Allergy immunotherapy is available in two forms: subcutaneous (SCIT) and sublingual (SLIT).
SCIT, more commonly referred to as allergy shots, entails getting regular injections within an allergy clinic. These injections contain allergen extracts. SCIT is administered in two phases:
- During the buildup phase, you’ll receive injections about twice a week for three to six months, and each injection contains a slightly larger quantity of the allergen extracts.
- During the maintenance phase, you’ll receive injections once or twice a month for three to five years. It’s common to see improvement in symptoms about a year into the maintenance phase, with no symptoms after the phase is over.
SLIT, also known as allergy drops, is administered in either drop or tablet form, which is placed under the tongue until dissolved. Besides the first dose, the drops or tablets can be administered at home.
Depending on the severity of your symptoms, your allergist may instruct you to take the drops three to seven days per week for three to five years.
The FDA has approved SLIT to treat allergies to dust mites, ragweed and certain grasses.

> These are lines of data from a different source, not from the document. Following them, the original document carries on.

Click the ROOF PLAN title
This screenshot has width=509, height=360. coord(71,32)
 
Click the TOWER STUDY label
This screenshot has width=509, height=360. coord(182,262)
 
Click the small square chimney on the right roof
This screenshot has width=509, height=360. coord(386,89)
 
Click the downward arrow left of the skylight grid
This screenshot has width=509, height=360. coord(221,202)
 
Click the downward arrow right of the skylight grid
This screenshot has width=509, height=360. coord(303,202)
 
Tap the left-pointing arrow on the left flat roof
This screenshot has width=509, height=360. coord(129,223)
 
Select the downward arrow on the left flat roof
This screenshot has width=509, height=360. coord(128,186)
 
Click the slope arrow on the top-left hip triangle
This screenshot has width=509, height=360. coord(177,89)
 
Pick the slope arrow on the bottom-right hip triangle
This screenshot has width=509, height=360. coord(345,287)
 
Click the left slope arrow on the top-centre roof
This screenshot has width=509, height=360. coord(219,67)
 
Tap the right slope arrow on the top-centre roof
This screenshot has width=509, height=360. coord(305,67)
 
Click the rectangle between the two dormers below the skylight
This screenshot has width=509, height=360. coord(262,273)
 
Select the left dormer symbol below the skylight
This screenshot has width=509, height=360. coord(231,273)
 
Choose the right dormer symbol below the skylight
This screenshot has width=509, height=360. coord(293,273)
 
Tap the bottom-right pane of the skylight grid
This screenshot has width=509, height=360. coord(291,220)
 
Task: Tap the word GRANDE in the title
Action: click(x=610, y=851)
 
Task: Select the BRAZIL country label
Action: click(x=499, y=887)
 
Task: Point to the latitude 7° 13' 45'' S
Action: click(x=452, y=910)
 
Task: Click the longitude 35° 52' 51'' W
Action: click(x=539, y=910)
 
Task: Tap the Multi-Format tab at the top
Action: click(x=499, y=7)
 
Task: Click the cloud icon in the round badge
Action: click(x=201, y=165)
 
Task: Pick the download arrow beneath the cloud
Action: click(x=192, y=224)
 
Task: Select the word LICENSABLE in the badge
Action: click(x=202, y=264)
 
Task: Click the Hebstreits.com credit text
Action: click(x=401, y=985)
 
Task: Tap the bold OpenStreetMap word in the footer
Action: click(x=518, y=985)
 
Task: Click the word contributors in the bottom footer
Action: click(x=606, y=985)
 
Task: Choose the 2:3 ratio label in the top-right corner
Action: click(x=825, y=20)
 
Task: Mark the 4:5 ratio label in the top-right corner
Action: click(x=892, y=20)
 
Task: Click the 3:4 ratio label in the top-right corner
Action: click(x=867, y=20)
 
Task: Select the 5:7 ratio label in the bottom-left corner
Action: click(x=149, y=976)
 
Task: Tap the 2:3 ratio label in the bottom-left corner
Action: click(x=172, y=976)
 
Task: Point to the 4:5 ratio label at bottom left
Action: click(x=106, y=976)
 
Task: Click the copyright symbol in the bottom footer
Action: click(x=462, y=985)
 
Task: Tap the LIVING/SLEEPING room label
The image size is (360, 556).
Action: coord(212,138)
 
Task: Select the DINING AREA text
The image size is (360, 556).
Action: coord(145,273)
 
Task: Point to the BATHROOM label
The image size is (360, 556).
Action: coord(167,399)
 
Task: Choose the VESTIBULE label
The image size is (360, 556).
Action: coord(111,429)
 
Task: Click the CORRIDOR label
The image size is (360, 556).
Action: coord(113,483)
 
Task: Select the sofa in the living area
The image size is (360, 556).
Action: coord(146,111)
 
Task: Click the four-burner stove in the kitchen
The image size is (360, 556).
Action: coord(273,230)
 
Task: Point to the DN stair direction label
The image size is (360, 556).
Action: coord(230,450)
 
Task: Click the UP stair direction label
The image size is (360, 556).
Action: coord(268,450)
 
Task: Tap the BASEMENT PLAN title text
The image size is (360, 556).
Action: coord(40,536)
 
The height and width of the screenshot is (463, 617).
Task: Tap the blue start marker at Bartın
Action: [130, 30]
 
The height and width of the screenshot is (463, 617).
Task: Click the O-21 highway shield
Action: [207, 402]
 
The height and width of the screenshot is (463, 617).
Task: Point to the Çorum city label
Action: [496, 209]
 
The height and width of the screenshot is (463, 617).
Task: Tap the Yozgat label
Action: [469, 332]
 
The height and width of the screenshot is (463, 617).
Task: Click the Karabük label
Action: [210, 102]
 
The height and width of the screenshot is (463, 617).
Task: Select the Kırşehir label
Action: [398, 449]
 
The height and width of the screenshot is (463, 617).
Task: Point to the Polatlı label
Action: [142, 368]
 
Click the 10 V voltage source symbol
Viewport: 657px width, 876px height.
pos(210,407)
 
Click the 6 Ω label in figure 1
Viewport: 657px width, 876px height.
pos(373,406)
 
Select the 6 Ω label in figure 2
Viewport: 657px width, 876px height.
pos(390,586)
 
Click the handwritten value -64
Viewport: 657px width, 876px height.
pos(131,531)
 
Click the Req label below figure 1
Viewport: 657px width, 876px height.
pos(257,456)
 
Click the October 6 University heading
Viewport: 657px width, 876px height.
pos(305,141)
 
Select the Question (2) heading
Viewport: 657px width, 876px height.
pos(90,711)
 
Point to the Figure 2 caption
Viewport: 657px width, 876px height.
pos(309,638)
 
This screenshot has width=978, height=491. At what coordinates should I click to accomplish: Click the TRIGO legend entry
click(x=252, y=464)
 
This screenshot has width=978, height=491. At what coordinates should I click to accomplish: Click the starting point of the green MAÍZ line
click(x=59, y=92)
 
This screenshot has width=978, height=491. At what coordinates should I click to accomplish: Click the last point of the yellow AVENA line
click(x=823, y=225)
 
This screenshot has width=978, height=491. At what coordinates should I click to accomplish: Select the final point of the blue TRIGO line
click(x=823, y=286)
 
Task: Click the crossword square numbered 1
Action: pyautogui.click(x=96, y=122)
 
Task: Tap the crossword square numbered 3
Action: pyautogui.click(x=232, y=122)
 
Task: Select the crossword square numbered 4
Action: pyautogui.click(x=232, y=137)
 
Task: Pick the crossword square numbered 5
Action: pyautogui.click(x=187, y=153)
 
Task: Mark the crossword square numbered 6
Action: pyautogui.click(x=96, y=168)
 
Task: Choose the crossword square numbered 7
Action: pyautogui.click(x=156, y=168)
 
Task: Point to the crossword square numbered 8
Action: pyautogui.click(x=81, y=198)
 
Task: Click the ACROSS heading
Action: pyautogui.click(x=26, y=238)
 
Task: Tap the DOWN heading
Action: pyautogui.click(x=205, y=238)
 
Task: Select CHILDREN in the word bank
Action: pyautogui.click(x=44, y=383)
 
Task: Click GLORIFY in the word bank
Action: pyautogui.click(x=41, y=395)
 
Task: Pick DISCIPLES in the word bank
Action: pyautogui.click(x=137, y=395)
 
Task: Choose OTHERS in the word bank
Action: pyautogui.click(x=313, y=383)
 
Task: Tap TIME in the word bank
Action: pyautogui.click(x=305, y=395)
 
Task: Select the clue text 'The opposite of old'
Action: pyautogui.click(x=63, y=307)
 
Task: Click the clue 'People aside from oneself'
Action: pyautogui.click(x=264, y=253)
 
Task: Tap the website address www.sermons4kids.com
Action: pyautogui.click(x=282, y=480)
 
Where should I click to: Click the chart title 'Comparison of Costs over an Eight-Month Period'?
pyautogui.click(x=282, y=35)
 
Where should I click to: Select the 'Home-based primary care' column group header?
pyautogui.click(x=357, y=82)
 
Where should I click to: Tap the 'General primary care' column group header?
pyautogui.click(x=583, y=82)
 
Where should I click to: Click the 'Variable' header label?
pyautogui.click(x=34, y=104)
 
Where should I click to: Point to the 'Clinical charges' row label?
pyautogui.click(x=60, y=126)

Drops for dust mites are taken year-round, while those for ragweed and grass are taken only in the months leading up to and during allergy season.
About the Study
One recently-published systematic review and meta-analysis that was conducted in Europe found that children who undergo allergy immunotherapy have a lower chance of developing asthma later in life.
The results were more noticeable for SCIT and SLIT drops, but SLIT tablets also demonstrated protective effects.
According to lead author Mariana Farraia, M.S., and Ph.D candidate at the Institute of Public Health and Faculty of Medicine of the University of Porto in Portugal, “This study supports a possible preventive effect of allergy immunotherapy in asthma prevention… These findings may also help improve clinical guidelines on the management of allergic diseases.”